### [What is expected]
Please copy the leading lines of the entries below exactly, concluding with the line in which "Open the folder icon beside Kahua" occurs.

### [Data for analysis]
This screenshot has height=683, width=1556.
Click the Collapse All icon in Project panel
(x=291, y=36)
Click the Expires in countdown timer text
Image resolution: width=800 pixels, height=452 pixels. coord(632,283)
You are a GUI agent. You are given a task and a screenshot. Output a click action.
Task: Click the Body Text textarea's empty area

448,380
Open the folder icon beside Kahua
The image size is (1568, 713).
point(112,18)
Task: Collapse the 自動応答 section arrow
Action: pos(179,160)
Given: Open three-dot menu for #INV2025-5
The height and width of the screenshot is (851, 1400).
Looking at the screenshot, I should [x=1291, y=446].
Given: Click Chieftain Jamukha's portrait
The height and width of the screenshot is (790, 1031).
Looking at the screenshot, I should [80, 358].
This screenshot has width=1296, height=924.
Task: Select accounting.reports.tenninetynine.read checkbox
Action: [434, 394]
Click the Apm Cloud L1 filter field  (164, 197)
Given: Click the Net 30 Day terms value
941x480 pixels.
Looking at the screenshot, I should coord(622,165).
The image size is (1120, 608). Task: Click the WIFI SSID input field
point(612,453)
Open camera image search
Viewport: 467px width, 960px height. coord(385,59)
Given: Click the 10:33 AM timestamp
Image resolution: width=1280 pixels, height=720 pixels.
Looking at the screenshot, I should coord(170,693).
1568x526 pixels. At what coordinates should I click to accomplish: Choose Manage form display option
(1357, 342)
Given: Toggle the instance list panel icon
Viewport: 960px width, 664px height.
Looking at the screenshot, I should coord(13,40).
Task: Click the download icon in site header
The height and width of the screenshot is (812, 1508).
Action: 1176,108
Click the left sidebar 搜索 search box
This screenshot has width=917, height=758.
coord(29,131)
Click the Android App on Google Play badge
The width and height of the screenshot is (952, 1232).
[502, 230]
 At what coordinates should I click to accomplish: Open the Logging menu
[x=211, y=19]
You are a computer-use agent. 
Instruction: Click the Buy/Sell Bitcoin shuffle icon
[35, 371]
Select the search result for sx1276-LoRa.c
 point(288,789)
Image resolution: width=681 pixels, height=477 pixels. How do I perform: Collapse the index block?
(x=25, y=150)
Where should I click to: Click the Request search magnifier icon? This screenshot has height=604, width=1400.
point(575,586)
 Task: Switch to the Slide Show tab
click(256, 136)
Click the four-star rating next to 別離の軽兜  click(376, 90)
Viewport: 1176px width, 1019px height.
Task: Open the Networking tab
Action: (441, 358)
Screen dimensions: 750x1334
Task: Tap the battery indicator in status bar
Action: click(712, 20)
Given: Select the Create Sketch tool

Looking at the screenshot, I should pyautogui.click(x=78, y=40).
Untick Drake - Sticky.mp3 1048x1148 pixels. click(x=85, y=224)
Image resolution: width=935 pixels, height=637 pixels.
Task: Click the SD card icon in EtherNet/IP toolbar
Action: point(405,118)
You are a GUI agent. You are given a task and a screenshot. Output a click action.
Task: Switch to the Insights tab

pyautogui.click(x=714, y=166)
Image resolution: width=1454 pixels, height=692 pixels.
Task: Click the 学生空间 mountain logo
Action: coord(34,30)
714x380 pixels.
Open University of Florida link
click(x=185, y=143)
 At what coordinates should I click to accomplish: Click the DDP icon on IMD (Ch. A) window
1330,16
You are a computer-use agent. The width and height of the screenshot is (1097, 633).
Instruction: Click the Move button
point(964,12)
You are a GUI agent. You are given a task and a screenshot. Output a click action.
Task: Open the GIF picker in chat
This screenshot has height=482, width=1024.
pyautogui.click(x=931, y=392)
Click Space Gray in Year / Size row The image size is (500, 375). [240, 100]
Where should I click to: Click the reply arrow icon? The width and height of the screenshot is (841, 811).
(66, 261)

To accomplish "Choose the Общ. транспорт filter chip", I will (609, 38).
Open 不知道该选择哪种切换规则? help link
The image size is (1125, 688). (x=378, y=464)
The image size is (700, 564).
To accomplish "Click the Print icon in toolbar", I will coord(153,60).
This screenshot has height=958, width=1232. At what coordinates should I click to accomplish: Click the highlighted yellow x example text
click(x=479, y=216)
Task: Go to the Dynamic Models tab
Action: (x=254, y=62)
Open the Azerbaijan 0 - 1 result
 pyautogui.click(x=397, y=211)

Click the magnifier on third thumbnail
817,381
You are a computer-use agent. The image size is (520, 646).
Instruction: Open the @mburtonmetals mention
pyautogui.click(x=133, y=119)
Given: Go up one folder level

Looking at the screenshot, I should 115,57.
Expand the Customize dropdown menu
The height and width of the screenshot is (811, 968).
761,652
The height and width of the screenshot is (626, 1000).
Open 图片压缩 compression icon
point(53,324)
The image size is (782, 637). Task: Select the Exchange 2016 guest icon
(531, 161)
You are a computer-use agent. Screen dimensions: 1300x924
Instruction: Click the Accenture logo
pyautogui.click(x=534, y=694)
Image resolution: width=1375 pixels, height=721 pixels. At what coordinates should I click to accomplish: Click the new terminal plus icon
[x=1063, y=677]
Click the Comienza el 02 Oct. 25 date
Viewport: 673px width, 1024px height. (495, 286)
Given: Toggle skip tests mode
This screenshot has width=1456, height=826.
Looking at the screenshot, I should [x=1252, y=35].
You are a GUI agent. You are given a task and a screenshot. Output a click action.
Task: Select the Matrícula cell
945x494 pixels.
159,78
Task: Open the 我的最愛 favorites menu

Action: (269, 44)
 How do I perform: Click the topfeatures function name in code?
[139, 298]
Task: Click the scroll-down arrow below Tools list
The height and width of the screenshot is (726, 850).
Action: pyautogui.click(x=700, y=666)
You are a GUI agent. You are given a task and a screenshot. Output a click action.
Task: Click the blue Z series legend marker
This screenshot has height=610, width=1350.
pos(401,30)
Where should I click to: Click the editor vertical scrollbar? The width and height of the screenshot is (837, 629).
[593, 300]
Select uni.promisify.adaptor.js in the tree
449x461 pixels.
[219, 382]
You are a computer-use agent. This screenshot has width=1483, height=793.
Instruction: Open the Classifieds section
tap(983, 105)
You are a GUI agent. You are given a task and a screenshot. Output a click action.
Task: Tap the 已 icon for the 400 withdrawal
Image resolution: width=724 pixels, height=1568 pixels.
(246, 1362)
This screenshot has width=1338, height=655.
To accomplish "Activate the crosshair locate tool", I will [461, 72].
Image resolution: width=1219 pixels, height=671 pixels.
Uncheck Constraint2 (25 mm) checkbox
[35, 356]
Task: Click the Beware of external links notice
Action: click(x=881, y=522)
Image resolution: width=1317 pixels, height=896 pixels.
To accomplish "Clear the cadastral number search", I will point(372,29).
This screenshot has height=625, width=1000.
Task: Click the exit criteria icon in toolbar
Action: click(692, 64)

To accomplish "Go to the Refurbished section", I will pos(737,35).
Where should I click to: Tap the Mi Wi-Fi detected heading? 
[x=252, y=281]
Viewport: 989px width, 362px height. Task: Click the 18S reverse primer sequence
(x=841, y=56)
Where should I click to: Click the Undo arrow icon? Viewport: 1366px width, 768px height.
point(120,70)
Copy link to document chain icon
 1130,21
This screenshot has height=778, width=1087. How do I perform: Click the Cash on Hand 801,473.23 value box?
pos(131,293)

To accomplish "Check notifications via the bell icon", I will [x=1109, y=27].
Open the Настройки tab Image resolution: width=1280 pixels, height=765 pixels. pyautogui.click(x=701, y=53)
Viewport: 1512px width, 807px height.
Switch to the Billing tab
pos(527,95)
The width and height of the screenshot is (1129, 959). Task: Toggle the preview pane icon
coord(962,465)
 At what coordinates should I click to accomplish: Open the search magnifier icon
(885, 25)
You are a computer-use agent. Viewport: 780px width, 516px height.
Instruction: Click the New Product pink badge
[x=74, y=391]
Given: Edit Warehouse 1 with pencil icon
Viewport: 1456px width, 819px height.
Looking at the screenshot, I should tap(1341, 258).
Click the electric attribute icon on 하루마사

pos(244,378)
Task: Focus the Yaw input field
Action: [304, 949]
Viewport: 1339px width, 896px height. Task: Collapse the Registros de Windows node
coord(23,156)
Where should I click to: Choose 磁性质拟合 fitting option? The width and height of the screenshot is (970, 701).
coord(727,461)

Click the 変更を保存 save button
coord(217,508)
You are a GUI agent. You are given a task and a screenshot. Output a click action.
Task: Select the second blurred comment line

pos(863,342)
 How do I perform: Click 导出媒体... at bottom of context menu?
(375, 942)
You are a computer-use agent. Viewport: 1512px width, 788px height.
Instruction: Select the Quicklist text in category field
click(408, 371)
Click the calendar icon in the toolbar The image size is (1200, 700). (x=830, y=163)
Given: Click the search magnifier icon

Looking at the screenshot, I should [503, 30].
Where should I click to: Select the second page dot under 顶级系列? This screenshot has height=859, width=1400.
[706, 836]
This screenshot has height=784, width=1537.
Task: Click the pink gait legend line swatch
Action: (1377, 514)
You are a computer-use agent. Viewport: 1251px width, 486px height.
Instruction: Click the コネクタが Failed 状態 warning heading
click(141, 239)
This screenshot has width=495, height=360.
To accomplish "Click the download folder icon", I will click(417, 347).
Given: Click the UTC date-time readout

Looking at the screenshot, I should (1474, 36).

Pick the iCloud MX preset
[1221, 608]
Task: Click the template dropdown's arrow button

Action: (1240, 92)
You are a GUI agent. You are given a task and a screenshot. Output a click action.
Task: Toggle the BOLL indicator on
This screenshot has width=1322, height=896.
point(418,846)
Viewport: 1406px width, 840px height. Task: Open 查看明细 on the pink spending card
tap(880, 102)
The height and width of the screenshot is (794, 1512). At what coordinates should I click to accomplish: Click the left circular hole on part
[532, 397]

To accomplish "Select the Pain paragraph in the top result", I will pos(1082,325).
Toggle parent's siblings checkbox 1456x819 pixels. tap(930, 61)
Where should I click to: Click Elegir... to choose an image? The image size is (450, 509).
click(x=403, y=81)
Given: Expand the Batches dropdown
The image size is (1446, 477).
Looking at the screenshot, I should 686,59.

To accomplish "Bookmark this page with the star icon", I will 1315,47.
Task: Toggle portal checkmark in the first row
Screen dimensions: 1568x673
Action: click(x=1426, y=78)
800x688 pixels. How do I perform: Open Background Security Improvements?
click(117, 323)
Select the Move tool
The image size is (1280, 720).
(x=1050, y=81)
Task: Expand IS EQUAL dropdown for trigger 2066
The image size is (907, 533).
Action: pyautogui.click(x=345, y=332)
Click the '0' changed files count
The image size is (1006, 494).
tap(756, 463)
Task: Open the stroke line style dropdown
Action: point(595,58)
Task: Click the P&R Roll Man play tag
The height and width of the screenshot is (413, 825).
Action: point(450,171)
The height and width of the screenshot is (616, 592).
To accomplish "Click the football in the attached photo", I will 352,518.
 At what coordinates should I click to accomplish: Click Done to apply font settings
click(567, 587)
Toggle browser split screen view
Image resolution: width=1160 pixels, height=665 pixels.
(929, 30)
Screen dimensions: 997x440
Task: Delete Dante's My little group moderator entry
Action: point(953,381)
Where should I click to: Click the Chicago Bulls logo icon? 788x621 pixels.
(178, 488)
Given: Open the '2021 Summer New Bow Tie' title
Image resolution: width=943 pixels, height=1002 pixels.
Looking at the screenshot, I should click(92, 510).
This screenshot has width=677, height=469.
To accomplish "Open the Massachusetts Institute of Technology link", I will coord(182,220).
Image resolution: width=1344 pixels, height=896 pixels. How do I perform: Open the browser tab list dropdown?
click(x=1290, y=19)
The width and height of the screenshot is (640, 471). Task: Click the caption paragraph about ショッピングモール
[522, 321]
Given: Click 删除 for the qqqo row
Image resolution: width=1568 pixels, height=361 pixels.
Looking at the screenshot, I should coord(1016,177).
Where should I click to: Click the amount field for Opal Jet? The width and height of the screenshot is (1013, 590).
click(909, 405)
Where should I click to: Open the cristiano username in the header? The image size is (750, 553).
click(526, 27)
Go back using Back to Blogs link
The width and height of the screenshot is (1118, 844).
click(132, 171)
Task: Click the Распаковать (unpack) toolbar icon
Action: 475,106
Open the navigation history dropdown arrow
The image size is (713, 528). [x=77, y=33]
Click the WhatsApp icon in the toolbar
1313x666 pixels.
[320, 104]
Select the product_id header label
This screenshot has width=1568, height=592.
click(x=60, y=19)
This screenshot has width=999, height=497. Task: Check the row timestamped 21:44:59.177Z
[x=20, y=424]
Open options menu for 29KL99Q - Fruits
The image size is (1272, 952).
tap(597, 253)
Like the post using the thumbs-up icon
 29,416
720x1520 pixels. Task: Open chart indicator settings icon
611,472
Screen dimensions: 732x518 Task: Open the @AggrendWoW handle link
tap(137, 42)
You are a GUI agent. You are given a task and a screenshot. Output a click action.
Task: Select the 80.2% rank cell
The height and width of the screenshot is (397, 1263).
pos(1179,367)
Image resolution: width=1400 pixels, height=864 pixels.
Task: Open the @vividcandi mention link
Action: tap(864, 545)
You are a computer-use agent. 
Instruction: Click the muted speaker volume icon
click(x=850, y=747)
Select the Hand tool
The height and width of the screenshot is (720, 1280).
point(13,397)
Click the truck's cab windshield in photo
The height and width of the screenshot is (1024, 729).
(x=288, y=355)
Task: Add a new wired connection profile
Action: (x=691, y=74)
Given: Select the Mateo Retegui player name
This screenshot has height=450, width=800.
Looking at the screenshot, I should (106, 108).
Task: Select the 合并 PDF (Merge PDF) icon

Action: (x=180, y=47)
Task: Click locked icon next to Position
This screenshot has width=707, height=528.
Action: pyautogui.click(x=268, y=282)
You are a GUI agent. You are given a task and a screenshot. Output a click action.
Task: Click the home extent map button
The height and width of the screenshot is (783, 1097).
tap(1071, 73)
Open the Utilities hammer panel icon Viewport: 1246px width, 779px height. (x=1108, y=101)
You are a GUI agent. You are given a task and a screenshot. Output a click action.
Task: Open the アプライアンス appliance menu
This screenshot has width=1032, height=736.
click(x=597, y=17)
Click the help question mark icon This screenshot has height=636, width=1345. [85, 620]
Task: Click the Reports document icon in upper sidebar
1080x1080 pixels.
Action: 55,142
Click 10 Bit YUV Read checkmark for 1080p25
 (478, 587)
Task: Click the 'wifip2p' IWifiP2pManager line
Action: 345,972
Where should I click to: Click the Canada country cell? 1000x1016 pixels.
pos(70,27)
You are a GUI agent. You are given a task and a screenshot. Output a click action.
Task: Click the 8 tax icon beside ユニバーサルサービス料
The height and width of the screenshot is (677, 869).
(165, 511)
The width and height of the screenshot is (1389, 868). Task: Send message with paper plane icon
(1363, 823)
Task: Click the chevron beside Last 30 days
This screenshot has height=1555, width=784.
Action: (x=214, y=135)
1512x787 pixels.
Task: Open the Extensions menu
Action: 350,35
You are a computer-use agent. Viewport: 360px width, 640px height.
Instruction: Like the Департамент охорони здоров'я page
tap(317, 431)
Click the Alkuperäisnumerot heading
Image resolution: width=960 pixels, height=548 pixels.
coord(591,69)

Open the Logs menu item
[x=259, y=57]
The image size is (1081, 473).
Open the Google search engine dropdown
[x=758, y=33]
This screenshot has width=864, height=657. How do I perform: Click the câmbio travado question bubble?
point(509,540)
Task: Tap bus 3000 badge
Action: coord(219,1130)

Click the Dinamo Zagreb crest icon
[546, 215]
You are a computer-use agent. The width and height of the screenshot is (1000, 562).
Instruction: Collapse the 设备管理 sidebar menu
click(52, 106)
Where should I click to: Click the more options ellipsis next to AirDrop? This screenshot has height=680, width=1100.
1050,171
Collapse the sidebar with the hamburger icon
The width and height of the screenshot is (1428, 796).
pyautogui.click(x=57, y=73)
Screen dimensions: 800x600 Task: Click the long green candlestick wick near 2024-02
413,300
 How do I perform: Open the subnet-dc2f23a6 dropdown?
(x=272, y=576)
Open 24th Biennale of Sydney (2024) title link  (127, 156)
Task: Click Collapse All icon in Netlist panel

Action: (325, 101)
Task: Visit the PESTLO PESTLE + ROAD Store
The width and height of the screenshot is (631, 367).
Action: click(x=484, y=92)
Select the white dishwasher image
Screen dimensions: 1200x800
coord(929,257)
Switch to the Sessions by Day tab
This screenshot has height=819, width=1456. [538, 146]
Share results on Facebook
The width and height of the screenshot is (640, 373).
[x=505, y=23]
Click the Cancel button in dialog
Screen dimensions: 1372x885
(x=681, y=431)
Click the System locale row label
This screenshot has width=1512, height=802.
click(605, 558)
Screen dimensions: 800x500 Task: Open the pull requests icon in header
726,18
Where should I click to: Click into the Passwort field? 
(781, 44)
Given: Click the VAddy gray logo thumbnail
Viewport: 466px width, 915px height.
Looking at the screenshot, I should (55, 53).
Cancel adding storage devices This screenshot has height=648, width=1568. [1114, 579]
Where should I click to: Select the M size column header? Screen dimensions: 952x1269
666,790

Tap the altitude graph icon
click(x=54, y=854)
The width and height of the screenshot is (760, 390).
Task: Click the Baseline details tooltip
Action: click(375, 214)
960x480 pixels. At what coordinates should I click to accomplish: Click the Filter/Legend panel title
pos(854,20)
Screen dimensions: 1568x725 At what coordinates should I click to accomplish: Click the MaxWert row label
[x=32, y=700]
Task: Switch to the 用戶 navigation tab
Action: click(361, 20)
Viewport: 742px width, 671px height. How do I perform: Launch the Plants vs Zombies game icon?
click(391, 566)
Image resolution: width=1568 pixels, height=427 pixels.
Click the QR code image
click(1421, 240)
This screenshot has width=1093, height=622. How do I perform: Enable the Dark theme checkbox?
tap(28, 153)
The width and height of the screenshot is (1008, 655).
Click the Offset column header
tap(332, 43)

### [Task output]
This screenshot has height=683, width=1556.
Click the Collapse All icon in Project panel
(x=291, y=36)
Click the Expires in countdown timer text
Image resolution: width=800 pixels, height=452 pixels. coord(632,283)
You are a GUI agent. You are given a task and a screenshot. Output a click action.
Task: Click the Body Text textarea's empty area

448,380
Open the folder icon beside Kahua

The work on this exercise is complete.